- Rows of pointing data:
···

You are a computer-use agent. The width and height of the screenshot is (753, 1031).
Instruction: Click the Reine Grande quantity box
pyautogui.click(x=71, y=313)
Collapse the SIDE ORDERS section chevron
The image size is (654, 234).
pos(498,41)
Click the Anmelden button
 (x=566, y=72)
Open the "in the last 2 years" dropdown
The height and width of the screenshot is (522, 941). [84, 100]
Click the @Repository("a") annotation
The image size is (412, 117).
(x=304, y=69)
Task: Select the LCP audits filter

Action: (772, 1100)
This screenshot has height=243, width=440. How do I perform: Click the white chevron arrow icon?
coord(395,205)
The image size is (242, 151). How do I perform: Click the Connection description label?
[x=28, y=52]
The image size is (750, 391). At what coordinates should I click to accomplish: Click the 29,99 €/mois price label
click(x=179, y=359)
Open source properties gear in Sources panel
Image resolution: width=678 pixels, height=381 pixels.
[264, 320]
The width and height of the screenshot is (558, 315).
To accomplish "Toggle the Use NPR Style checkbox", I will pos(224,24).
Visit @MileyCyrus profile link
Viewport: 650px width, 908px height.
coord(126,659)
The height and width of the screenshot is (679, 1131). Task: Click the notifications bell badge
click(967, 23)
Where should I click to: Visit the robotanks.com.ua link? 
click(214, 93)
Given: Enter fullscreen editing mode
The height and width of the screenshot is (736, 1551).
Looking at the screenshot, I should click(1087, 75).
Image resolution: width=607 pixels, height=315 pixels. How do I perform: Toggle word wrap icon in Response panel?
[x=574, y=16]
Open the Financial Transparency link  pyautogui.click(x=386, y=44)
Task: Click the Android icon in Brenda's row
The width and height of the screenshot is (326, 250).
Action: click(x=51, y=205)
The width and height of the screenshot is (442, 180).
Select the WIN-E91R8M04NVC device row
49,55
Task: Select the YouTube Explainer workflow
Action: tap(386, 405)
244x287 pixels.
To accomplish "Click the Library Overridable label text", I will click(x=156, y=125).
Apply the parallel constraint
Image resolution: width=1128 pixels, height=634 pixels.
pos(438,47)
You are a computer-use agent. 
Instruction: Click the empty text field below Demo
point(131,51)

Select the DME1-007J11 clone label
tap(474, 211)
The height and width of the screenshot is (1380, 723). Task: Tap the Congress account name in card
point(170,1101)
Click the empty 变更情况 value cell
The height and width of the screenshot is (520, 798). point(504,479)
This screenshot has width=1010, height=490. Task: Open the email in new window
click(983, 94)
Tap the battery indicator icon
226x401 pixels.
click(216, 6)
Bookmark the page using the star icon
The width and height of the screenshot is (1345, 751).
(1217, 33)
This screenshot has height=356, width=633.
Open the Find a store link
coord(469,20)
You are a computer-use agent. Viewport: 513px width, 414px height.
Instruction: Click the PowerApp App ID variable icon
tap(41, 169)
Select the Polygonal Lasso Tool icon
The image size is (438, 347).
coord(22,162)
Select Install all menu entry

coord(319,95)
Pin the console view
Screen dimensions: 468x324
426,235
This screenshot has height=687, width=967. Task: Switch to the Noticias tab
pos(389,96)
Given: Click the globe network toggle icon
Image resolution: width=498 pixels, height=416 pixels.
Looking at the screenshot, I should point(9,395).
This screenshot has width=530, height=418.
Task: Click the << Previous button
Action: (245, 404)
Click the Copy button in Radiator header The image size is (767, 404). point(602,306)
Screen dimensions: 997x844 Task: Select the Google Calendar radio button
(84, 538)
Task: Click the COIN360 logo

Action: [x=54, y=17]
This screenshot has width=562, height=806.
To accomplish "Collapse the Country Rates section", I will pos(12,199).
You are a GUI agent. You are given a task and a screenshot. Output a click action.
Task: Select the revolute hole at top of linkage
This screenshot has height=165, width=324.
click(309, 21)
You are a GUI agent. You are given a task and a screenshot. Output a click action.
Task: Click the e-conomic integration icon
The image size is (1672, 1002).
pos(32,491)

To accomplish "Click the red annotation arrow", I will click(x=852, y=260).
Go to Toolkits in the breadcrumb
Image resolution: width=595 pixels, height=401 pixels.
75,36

···

- Task objective:
Please copy out, unchanged, the lines of the listing between the line holding "The width and height of the screenshot is (558, 315)." and the line holding "The height and width of the screenshot is (520, 798).", inclusive.

- Answer for this exercise:
The width and height of the screenshot is (558, 315).
To accomplish "Toggle the Use NPR Style checkbox", I will pos(224,24).
Visit @MileyCyrus profile link
Viewport: 650px width, 908px height.
coord(126,659)
The height and width of the screenshot is (679, 1131). Task: Click the notifications bell badge
click(967, 23)
Where should I click to: Visit the robotanks.com.ua link? 
click(214, 93)
Given: Enter fullscreen editing mode
The height and width of the screenshot is (736, 1551).
Looking at the screenshot, I should click(1087, 75).
Image resolution: width=607 pixels, height=315 pixels. How do I perform: Toggle word wrap icon in Response panel?
[x=574, y=16]
Open the Financial Transparency link  pyautogui.click(x=386, y=44)
Task: Click the Android icon in Brenda's row
The width and height of the screenshot is (326, 250).
Action: click(x=51, y=205)
The width and height of the screenshot is (442, 180).
Select the WIN-E91R8M04NVC device row
49,55
Task: Select the YouTube Explainer workflow
Action: tap(386, 405)
244x287 pixels.
To accomplish "Click the Library Overridable label text", I will click(x=156, y=125).
Apply the parallel constraint
Image resolution: width=1128 pixels, height=634 pixels.
pos(438,47)
You are a computer-use agent. 
Instruction: Click the empty text field below Demo
point(131,51)

Select the DME1-007J11 clone label
tap(474, 211)
The height and width of the screenshot is (1380, 723). Task: Tap the Congress account name in card
point(170,1101)
Click the empty 变更情况 value cell
The height and width of the screenshot is (520, 798). point(504,479)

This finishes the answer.